A few days ago I was called by a young friend, a journalist, who asked if I could talk to him for a piece he was writing on Nelson Mandela’s life.
His intended piece is, of course, only a sliver of a vast subterranean industry that’s going on in news- and state-rooms, both great and small, over what will happen when the great man dies – as of course, he must. Put in the idiom of an age where numbers matter most, the “actuarial tables” are against him.
There is something distasteful about all this especially since, rumour has it, some pundits are receiving a monthly retainer so that, when the sad event happens, their comments will be exclusive to this or that international network.
This, of course, is the end of a long line of media trading off the news worthiness of the passing of the great and the good.
I was in my tenth year at school when JFK was assassinated. We were in the midst of our end of year examinations that particular November. We listened both to the drama over the shooting in Dallas and the theatre of the state funeral in Washington. Two years later, Winston Churchill died: as school seniors, now, and cosseted in a Common Room, we listened to the broadcast of the late-January state funeral from distant London.
So, with confidence we can say that Mandela’s passing will be listened to in the furthest corners of the world. But what will the commentators say of him, as Richard Dimbleby said of Churchill in 1965 and Walter Cronkite said of Kennedy in 1963?
The thing about Madiba, (as South Africans affectionately call Mandela) is that he belongs to all. He certainly belongs to his political home, the ANC, but perhaps not as exclusively as they would like to believe, despite the joke he once told that on reaching the Pearly Gates, his first question would be, “Where is the nearest ANC branch? I’m keen to join”.
But he belongs, too, to this country’s black majority which is not the same thing as the ANC: symbolising their hardship, their struggle against racism, and their emancipation. We should not wear this lightly especially because the end of apartheid was a march that commenced with the struggle against slavery.
But, because of Madiba’s unfailing belief in non-racism, he also belongs to everyone who claims to be a South African, black and white together.
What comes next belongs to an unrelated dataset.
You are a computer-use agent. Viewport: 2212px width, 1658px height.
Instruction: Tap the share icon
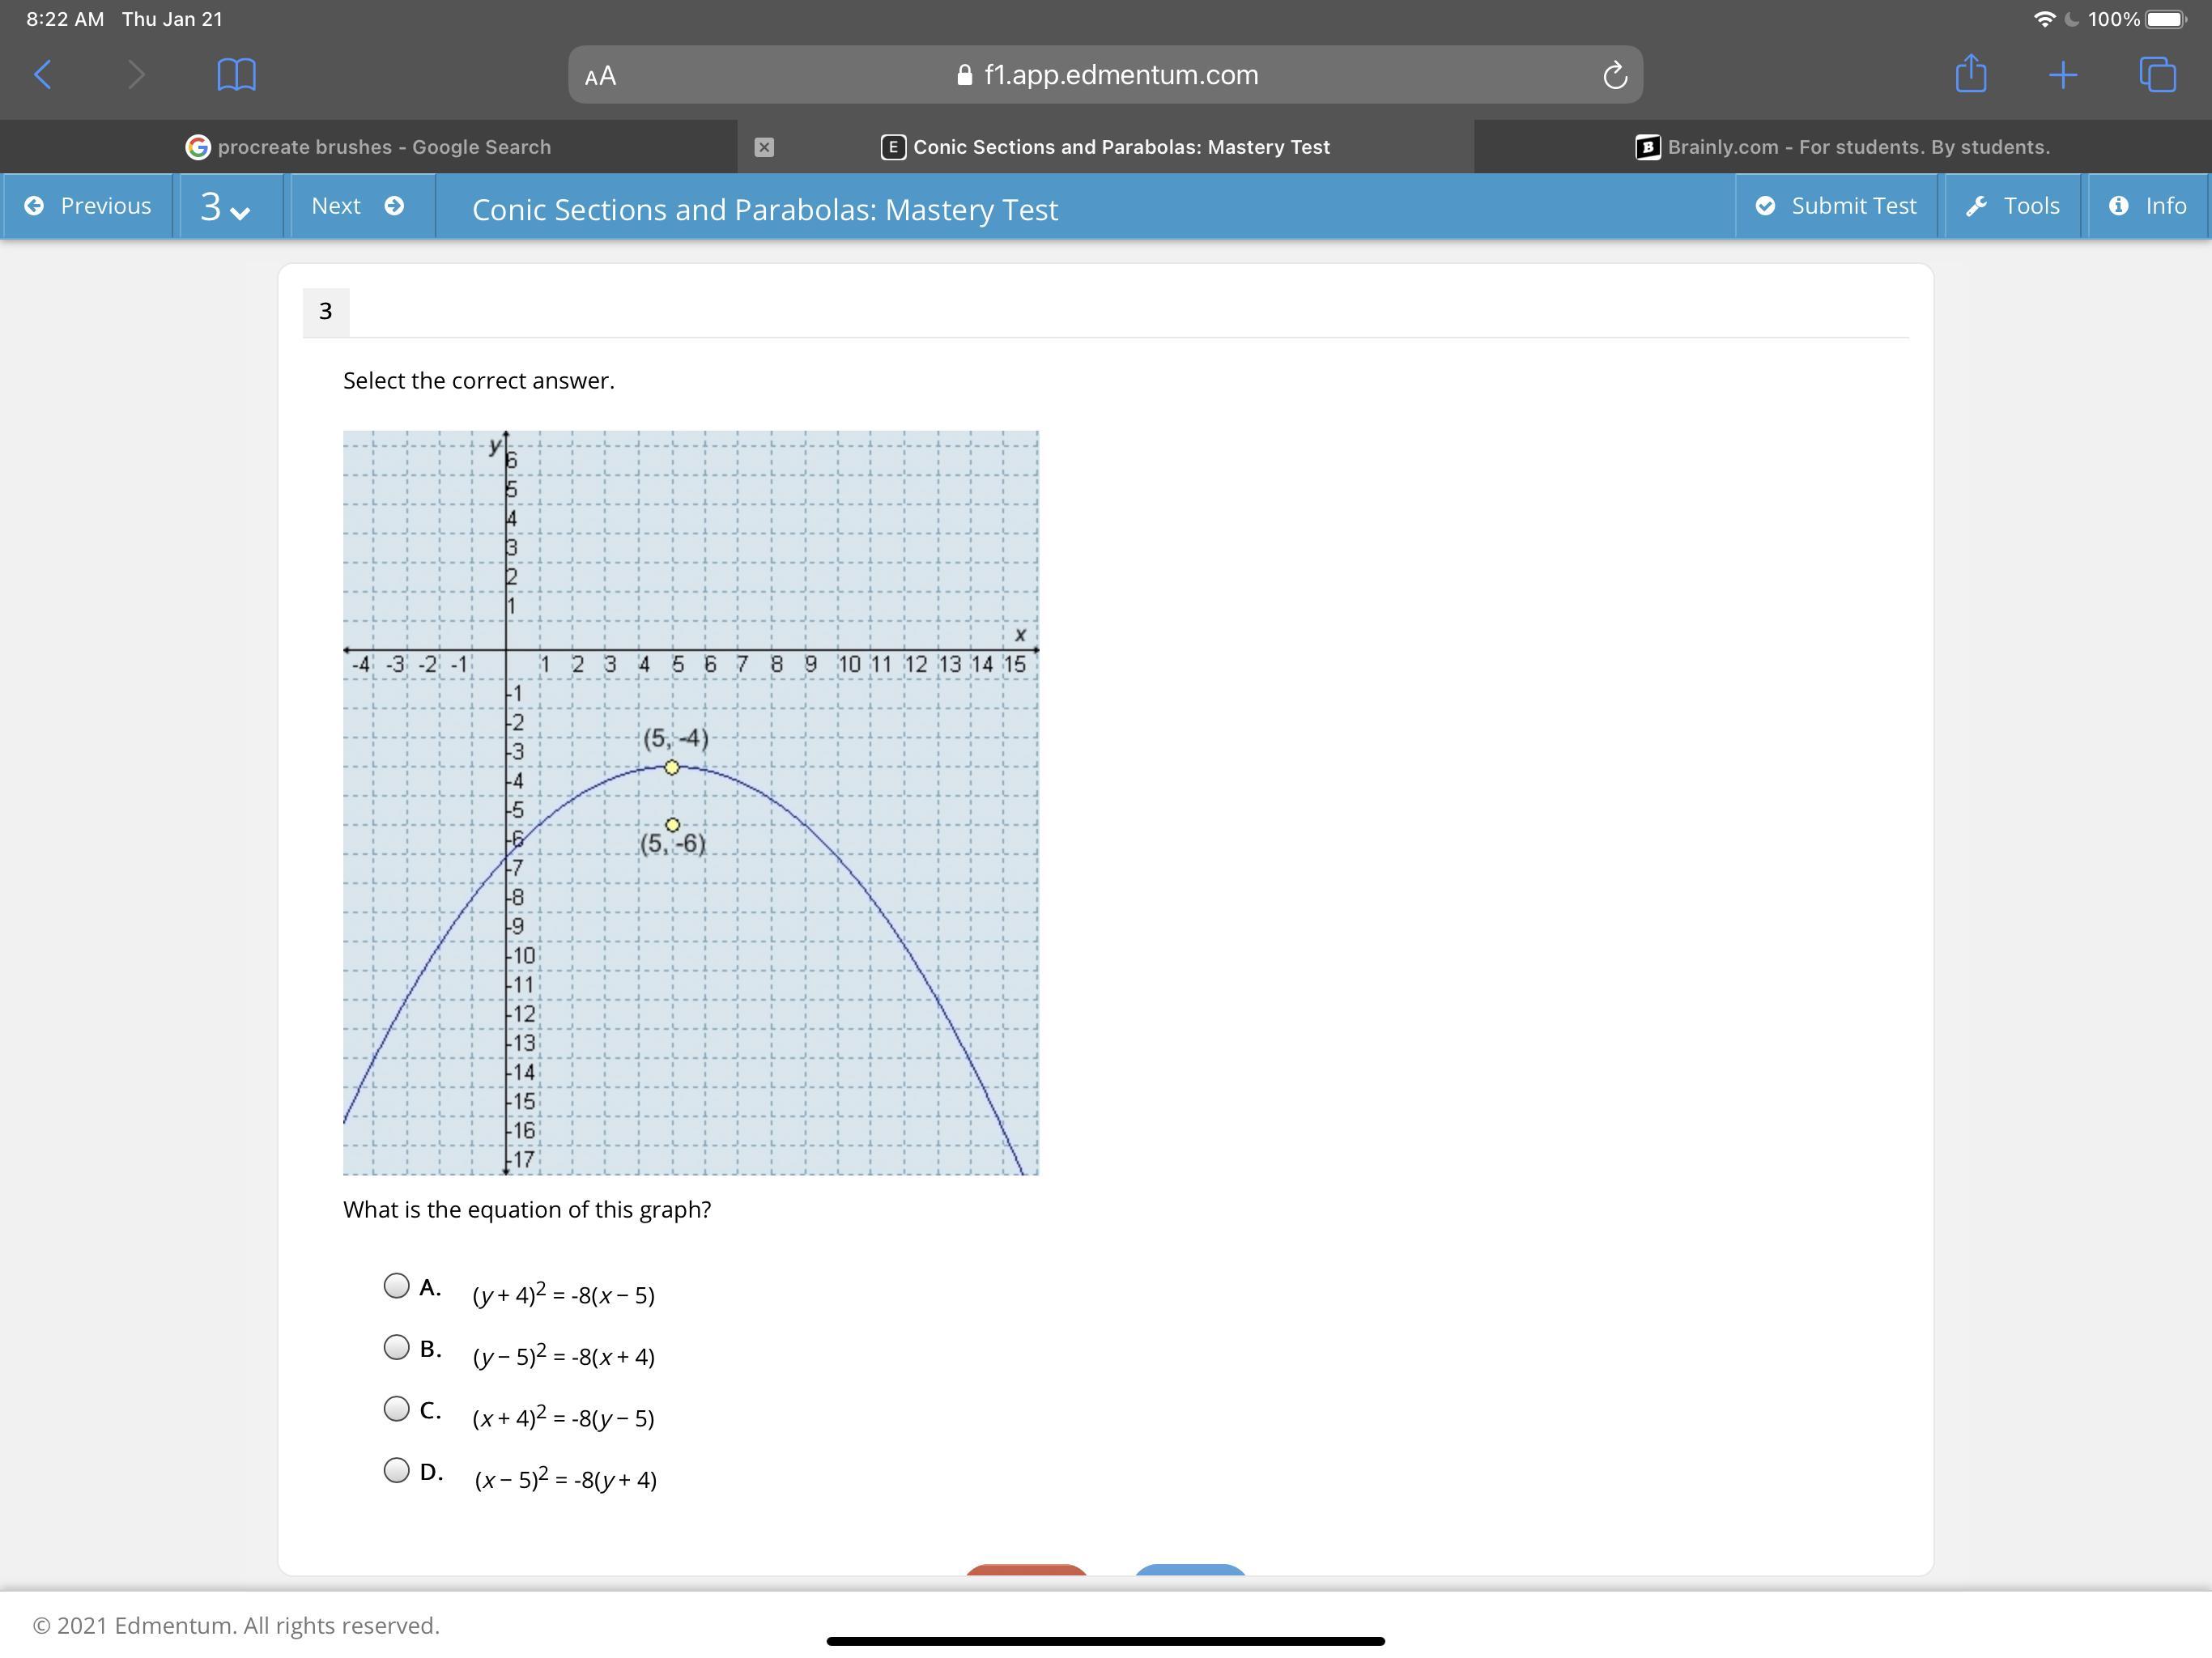click(x=1970, y=74)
Then, and this complicates many things – political, diplomatic and economic, Mandela belongs to this continent and, finally, using the simple street name test, he belongs to the world – even to those who live beyond city lights. In deep rural China in the late-1990s I once tried to tell an old man where I hailed from. His brow remained furrowed until the only word I understood in a somewhat heated exchange between he and an interpreter was ‘Mandela’. After this, his wrinkled face beamed.
How will we memorialise Mandela?
There is a sense in which South Africa’s memorialisation has already begun. The South African Mint has recently announced that a new series of notes will be issued in the coming years – each denomination will carry Madiba’s image.
But will this hardly seems sufficient.
On an occasion in the 1990s, I argued that South Africa should follow Bolivia’s example and call the country for a liberation hero – in their case, Simón Bolívar. But I now accept that things were different in those times when Revolution was what the Sociologist Pierre Bourdieu called the pensée unique – in this epoch, when, alas, economics dominates, this has little traction, I fear,
But the question that the Rating Agencies with their pseudo-science will want to know, is this, “What will happen on the ground?”
For one thing – and very firmly, too – we must debunk fear-mongering , especially the view that Mandela’s passing will finally bring South Africa to its night of the long knives – a racial genocide in the country with blacks will turn on their white countrymen. Of course, this has been a fear from the day that Europeans put their feet on South African soil.
Happily, the facts – social and other – suggest something entirely different will come to pass.
Deep-seated interdependencies, not to mention, eighteen years of largely successful liberal democracy have drawn South Africans under a common tent. True, it has many leaks and billows in the high winds, and certainly not everybody feels equally warm under its cover. It is however keeping us together while many other things, especially avarice and anger, seem intent on driving us apart – but these two things drive people apart in every corner of the world.
South Africa’s momentous achievement (there is no other way to describe it) rests on interdependence – which was probably to be expected because we’ve lived together since Seventeenth Century – and an unwavering belief in constitutionalism – which certainly wasn’t on the cards during the dark years of colonialism and apartheid.
This, of course, is Nelson Mandela’s lasting legacy.
And, if we really want to honour it, we should let Madiba live in peace in Qunu, which is deep in the rural Transkei, gazing across the fields where, as a boy, he herded cattle and prepared for an extraordinary life of service.